Some replies were quick to mock. One joked, “Claude is giving you the bad news.” Another lamented, “People really go to ChatGPT to write breakup texts? Bro, that’s supposed to come from the heart.”
But a majority pushed back. A user named Sam Adams nailed the absurdity of it all: “You can tell the world is getting stupider when they’re trying to gaslight each other into believing anyone smart has to be AI.” Another, Sneha Sharma, added a gentle reminder: “Good copywriters and storytellers use that in their tweets. Don’t let internet world convince you otherwise.”
Despite its long literary record, this punctuation mark is now eyed like it’s a backdoor to Skynet. Let’s talk about what it actually is and why blaming it for AI’s rise is like blaming semicolons for liberalism.
The em dash got its name because it’s roughly the width of the letter “M” in traditional typesetting. It was a printer’s flourish — a visual pause more elegant than a comma and less rigid than a colon. Its versatility is precisely why it’s beloved by stylists and authors alike. Before it was accused of being AI-coded, it was just good writing.
In this age of algorithmic paranoia, even seasoned writers and editors have grown suspicious of style itself. The em dash, once a harmless tool of tone and timing, is now treated like a defendant in a British courtroom: presumed guilty until proven innocent.
But if every crisp sentence and stylistic flourish is now suspect, we may as well go back to grunting in caves. Or worse: reading Reddit threads.
Let’s be honest. The fear isn’t really about the elongated dash.

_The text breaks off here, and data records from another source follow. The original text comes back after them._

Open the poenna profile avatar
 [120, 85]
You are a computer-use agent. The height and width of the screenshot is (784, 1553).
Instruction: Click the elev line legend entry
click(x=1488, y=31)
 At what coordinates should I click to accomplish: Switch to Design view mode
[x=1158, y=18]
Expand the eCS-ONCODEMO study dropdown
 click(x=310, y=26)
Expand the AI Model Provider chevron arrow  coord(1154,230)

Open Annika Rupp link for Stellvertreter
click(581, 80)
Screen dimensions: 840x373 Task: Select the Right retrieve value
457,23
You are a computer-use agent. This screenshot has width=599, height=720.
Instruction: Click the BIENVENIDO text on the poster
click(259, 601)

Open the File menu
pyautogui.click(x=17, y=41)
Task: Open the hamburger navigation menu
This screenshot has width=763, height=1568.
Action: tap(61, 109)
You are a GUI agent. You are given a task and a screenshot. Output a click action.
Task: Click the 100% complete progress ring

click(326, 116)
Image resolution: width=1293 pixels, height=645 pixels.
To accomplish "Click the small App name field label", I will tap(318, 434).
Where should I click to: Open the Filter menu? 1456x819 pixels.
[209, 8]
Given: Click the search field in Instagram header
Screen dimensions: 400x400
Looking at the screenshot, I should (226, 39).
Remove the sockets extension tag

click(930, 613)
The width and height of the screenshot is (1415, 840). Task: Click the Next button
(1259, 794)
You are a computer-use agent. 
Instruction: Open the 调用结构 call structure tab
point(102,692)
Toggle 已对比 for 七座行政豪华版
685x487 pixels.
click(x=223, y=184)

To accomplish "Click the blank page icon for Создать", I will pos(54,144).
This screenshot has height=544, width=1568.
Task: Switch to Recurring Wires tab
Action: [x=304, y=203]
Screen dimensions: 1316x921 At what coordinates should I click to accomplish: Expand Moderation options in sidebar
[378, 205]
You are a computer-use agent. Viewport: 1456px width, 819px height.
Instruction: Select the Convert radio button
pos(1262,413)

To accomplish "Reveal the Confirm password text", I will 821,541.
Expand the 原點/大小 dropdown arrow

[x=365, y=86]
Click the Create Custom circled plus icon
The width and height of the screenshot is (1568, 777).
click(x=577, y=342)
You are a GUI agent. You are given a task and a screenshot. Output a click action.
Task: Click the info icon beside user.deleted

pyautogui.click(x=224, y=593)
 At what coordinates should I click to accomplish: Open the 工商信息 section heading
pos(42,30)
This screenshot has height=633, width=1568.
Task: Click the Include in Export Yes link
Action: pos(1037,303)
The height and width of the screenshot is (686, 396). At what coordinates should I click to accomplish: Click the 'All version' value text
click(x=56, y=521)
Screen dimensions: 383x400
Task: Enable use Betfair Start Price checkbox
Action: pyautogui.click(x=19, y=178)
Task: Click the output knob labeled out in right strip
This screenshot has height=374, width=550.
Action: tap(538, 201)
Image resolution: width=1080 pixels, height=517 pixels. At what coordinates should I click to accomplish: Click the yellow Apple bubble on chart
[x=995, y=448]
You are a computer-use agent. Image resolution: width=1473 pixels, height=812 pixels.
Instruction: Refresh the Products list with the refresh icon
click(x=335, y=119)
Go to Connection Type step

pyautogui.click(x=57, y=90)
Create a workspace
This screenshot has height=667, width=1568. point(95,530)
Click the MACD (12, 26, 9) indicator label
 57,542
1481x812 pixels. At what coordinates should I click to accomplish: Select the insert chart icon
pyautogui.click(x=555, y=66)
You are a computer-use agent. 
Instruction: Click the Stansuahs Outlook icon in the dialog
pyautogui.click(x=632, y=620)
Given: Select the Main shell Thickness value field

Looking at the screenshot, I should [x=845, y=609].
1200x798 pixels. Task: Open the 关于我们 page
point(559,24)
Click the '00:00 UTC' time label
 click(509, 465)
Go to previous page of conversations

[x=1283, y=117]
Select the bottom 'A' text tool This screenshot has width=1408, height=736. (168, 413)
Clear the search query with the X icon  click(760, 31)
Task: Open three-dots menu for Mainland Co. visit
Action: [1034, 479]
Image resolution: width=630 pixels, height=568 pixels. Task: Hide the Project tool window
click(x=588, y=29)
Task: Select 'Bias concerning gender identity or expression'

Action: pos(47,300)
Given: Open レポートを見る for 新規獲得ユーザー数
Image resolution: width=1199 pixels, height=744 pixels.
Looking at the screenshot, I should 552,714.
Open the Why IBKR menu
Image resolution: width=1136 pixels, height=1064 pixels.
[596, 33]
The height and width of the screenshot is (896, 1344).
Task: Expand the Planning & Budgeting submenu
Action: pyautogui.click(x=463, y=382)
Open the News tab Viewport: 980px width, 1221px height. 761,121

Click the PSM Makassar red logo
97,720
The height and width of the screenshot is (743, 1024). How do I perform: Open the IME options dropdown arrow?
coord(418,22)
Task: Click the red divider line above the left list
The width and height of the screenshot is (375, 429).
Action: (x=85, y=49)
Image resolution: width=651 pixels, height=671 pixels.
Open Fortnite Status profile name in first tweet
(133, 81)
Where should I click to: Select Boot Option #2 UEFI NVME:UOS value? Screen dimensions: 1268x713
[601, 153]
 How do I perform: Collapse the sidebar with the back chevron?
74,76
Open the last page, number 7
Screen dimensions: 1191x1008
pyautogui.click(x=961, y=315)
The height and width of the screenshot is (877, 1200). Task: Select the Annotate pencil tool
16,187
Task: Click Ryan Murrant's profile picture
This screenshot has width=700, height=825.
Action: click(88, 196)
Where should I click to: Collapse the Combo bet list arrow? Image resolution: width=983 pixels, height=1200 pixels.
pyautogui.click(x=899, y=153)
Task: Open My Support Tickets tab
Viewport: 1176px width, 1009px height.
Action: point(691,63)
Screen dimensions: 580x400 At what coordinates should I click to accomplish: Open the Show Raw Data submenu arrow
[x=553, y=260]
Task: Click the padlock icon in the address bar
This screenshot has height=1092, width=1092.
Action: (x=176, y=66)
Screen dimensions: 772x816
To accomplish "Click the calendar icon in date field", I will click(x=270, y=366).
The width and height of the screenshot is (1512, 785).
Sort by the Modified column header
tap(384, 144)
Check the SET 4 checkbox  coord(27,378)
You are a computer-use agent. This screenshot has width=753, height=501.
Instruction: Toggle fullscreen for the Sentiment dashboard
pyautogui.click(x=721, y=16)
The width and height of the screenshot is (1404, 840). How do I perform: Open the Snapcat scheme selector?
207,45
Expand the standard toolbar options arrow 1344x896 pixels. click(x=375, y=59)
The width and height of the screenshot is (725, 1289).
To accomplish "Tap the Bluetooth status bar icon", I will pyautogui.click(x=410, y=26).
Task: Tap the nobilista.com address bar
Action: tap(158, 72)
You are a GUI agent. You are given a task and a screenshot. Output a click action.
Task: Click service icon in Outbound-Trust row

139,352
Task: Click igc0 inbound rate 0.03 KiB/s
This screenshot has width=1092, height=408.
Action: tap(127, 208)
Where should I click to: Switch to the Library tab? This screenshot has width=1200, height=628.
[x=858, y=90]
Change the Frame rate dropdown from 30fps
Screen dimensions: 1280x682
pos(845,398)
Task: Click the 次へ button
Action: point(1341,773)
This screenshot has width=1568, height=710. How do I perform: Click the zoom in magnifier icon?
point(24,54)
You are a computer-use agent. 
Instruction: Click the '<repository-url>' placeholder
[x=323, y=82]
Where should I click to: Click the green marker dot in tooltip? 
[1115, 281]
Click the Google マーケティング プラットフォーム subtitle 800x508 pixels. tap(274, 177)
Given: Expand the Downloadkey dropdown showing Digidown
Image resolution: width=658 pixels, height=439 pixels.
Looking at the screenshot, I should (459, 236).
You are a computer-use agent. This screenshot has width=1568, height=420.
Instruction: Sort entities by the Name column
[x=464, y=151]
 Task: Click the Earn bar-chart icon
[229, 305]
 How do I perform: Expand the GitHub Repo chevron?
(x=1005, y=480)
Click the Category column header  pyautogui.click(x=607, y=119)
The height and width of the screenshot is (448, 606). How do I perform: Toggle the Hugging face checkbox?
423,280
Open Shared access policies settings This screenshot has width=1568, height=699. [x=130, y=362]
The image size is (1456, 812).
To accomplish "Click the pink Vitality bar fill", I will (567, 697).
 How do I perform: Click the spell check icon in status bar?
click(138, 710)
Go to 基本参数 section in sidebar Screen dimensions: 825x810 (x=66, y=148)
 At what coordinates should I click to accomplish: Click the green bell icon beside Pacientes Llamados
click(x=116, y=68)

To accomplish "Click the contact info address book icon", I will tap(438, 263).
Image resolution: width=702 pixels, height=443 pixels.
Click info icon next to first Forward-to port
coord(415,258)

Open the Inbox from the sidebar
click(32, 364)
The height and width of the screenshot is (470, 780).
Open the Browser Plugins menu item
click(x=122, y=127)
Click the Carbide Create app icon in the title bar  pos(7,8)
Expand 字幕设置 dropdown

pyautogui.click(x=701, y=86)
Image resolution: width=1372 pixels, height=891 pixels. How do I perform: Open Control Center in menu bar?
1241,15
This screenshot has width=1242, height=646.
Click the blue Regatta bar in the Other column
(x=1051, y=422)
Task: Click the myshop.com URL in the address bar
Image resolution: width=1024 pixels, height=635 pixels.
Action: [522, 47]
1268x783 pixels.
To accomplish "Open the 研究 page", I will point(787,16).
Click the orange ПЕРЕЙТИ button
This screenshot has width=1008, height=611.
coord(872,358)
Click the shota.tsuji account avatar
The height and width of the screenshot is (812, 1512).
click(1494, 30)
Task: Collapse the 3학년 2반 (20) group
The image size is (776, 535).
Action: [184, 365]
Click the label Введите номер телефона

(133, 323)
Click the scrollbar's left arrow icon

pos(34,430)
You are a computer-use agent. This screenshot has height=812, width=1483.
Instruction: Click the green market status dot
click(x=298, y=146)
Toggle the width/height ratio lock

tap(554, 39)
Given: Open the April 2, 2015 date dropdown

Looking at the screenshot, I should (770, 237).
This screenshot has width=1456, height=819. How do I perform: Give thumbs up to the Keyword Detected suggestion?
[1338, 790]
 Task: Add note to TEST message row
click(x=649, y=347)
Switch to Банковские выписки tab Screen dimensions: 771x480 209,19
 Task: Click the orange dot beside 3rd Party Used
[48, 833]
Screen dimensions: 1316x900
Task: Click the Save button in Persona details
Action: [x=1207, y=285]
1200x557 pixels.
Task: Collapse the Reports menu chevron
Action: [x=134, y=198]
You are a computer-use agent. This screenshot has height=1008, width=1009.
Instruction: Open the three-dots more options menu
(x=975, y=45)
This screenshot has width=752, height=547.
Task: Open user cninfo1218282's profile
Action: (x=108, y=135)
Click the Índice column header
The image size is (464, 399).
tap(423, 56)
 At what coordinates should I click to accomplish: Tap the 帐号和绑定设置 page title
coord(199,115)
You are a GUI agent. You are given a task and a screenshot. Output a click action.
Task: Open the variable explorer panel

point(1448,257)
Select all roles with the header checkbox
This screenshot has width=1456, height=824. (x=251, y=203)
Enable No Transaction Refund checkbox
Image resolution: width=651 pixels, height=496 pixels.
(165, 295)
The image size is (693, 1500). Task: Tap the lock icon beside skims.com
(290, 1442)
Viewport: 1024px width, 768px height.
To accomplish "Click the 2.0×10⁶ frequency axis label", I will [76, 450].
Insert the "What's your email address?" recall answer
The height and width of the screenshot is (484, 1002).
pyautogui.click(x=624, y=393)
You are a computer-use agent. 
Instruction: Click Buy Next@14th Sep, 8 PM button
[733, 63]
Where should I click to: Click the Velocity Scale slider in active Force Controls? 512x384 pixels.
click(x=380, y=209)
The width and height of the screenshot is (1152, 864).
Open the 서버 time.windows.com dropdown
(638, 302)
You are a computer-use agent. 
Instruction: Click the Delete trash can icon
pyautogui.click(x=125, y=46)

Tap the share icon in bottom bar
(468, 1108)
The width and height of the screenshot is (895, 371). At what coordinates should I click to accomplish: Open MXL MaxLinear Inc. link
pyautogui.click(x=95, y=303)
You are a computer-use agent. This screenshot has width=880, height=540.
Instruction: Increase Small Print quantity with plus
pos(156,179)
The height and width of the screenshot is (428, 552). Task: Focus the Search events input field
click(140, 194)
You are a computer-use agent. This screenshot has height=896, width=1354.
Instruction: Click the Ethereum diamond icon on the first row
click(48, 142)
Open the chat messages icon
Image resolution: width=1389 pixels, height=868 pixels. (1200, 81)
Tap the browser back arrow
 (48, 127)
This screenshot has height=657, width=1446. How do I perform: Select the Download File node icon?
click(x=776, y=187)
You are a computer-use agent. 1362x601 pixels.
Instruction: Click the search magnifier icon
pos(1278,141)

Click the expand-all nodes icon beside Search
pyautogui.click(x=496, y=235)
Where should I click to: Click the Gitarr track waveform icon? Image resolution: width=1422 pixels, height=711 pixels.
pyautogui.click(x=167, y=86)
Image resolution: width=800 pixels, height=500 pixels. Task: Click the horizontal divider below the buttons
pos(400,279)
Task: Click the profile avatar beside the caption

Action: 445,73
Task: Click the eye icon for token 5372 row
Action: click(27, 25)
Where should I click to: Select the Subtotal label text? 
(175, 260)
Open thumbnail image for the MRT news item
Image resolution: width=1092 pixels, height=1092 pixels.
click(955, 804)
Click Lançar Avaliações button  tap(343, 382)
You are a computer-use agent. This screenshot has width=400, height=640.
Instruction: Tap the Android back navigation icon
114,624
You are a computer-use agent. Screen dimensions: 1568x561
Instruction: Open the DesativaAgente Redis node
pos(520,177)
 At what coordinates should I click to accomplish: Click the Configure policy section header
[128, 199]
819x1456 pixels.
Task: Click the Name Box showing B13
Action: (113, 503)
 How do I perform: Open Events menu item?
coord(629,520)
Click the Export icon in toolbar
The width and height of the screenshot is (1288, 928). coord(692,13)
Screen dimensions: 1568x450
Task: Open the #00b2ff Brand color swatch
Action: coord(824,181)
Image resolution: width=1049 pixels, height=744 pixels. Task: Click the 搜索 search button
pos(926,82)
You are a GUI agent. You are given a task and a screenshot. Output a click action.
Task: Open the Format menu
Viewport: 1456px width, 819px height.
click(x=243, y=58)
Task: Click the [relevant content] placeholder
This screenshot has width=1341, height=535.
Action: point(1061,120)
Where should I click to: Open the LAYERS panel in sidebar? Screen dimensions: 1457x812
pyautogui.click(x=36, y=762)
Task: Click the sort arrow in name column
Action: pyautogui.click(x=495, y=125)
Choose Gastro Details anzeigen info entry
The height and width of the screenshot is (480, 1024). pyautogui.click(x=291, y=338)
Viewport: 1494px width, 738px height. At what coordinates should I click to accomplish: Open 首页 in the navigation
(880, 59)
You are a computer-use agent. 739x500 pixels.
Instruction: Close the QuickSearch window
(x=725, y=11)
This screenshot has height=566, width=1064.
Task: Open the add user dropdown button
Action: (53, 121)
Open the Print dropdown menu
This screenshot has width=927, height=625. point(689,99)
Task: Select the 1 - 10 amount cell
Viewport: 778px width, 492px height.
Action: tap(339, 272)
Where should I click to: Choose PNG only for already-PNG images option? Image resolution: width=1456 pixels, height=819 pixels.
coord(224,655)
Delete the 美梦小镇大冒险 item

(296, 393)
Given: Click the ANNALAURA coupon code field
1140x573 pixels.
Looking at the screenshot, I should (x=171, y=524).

It’s about the loss of trust. We don’t know who’s real anymore. Influencers are filtered. News is manipulated. And now our favorite pundit’s latest hot take might have been drafted by a bot. It’s unsettling.
Richard Frey’s recent essay, “AI and the Em Dash Shibboleth,” dismantles the logic of using punctuation as a cultural litmus test. His conclusion? Treating a single stylistic choice as evidence of machine authorship is not only flawed — it’s lazy.
If anything, the em dash should be celebrated, not exiled to the AI gulag.
And here’s the kicker: AI writes how we taught it to write. If ChatGPT loves an em dash, it’s because it has read thousands of articles written by humans who did too. We didn’t inherit this from the robots; they inherited it from us. Holding it hostage over AI paranoia is like banning forks because they were machine-cut.
Writers across the spectrum are pushing back. In McSweeney’s, Greg Mania comically lets the em dash defend itself as “the OG vibe shift,” noting Mary Shelley and Emily Dickinson used it long before Gemini. John Paul Canonigo traces the em dash’s rise in digital media and argues that what we’re seeing isn’t AI, but centuries of human influence baked into the tools we use today.
The real danger isn’t that AI can imitate our punctuation. It’s that we let fear dilute our voice. Writers, especially those aiming to make a cultural splash, need every tool in the rhetorical shed. That includes commas, semicolons, sarcasm, metaphors, and, yes, the em dash. Every good story needs rhythm. Every voice needs range. And every sentence deserves the freedom to dash.
To the grammar-watchers, AI-phobic, and eagle-eyed editors of the world: Don’t be swayed by the social media narrative. Use it if it fits. Skip it if it doesn’t. But don’t surrender good writing to bad assumptions.
Because if we cave to this kind of style-shaming, we’re not just losing a punctuation mark — we’re handing the keys of language to the loudest and least literary-savvy among us. The same people who rewrite Wikipedia at 2 a.m. and call it a “butterfly effect” when they get caught.
Will you stand on this hill with me — or surrender ground to the social media mob, one punctuation mark at a time?